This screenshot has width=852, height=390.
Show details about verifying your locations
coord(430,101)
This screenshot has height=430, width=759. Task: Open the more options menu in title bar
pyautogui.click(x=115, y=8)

_ _ _ _

EXERCISE OBJECTIVE:
Output the material again, line for line.

ANSWER SPACE:
This screenshot has width=852, height=390.
Show details about verifying your locations
coord(430,101)
This screenshot has height=430, width=759. Task: Open the more options menu in title bar
pyautogui.click(x=115, y=8)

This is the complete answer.